If the amount of jammer noise is low then it is acceptable to have
a wider acceptance window because this will give person 56 a better
sense of the acoustic space in which (s) he is located. If the
amount of jammer noise is high then having a wider acceptance
window makes it more difficult to understand speech from sound
source "T".
[0052] On the contrary, moving the gain contours 81, 83, 85, 87 and
89 closer to the origin 76 (and optionally to each other) allows
successively less acoustic energy from competing sound sources
(e.g. J1-J8) to pass to the person 56. If the amount of jammer
noise is high then having a narrower acceptance window makes it
easier to understand speech from sound source "T". However, if the
amount of jammer noise is low then a narrower acceptance window is
less desirable because it can cause more false negatives (i.e.
sound source T energy is rejected when it should have been
accepted). False negatives can occur because noise, competing sound
sources (e.g. jammers), and/or room reverberation can alter the
magnitude and phase differences between the two microphones. False
negatives cause speech from sound source T to sound less
natural.

-------

• _To do_:
A: According to the passage on acceptance windows, what effect do false negatives have on speech from sound source T?
B: For each statement, say whether it agrees with the passage on acceptance windows, and quote the words that decide it. (i) When jammer noise is low, a wider acceptance window is acceptable. (ii) When jammer noise is high, a narrower acceptance window makes speech harder to understand. (iii) Room reverberation can alter the magnitude and phase differences between the two microphones.
C: Please retype the passage on acceptance windows between "[0052] On the" and "false negatives (i.e.", inclusive.
The records that follow were drawn from a separate source.

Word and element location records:
-------

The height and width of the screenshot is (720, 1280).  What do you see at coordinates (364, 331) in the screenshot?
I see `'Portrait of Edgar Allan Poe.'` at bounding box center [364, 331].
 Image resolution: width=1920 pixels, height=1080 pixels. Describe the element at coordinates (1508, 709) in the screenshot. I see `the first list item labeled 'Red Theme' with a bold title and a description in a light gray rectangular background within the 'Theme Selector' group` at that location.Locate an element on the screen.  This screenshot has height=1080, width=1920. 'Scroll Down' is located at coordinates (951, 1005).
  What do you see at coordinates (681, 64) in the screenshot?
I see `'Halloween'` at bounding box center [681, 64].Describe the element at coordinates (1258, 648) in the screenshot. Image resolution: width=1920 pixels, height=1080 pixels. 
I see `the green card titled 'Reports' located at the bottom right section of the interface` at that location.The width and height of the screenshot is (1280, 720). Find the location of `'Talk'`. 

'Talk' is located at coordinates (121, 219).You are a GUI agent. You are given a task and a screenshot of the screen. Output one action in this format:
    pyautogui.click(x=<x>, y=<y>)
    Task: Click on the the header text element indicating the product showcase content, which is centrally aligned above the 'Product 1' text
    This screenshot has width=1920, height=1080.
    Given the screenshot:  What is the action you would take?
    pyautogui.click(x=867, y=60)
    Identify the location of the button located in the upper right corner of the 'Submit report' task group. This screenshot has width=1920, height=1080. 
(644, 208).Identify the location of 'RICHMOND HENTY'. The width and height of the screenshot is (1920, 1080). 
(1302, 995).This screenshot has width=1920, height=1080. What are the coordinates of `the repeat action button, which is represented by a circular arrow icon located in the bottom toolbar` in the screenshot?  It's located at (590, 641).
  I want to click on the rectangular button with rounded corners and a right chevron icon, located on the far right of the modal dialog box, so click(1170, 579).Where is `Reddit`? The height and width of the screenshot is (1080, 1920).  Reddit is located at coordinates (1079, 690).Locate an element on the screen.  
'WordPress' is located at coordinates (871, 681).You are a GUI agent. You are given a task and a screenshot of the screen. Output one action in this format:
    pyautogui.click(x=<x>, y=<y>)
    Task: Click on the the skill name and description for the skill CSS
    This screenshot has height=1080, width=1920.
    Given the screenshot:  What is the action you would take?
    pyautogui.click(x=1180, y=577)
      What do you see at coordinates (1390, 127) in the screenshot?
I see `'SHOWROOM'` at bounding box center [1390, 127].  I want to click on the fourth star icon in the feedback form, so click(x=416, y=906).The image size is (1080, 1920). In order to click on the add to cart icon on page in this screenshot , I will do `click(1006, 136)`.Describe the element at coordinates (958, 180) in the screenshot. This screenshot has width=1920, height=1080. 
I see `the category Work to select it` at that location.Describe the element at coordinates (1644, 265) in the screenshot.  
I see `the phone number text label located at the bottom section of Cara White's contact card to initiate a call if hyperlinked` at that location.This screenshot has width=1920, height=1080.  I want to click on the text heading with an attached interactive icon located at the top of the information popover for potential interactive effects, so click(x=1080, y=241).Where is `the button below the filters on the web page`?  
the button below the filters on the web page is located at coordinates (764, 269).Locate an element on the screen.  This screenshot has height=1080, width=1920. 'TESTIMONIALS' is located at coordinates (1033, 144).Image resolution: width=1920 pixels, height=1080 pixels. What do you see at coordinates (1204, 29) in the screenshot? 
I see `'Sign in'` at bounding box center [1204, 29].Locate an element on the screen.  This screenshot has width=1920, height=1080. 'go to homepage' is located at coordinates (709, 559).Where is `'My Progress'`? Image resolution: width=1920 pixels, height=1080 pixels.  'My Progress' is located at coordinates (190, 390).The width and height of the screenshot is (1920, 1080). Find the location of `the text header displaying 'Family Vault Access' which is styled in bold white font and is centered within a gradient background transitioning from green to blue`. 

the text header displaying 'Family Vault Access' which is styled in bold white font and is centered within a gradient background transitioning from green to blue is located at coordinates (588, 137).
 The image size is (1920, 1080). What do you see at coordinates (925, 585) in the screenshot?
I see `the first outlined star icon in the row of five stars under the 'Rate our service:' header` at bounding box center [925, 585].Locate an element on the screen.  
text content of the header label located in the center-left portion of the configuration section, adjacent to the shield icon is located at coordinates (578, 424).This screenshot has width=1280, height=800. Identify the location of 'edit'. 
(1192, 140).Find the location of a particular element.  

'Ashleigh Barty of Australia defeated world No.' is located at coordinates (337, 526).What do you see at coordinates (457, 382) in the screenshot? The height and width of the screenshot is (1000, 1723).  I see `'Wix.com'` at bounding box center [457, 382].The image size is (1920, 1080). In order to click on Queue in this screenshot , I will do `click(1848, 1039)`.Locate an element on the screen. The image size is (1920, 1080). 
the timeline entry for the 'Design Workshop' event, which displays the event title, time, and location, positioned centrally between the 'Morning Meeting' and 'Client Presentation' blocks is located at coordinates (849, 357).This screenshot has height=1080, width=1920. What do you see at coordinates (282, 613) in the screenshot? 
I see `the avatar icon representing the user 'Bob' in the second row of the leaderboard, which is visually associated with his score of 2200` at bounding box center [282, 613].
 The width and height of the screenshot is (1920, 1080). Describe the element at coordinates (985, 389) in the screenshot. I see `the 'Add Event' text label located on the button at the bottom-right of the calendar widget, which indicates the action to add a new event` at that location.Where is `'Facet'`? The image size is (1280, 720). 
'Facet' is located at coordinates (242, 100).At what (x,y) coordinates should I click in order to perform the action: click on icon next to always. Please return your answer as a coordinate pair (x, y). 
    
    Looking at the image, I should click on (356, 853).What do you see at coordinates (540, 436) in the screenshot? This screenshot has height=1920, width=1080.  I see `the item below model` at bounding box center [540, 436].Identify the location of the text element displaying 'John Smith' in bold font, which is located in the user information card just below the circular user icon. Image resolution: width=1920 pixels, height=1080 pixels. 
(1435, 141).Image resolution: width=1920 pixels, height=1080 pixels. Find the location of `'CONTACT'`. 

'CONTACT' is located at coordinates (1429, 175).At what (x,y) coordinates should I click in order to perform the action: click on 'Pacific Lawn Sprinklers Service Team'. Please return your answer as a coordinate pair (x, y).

-------

• _Solutions_:
A: They make speech from sound source T sound less natural.

B:
(i) Yes: "If the amount of jammer noise is low then it is acceptable to have a wider acceptance window"
(ii) No: "If the amount of jammer noise is high then having a narrower acceptance window makes it easier to understand speech"
(iii) Yes: "noise, competing sound sources (e.g. jammers), and/or room reverberation can alter the magnitude and phase differences between the two microphones"

C:
[0052] On the contrary, moving the gain contours 81, 83, 85, 87 and
89 closer to the origin 76 (and optionally to each other) allows
successively less acoustic energy from competing sound sources
(e.g. J1-J8) to pass to the person 56. If the amount of jammer
noise is high then having a narrower acceptance window makes it
easier to understand speech from sound source "T". However, if the
amount of jammer noise is low then a narrower acceptance window is
less desirable because it can cause more false negatives (i.e.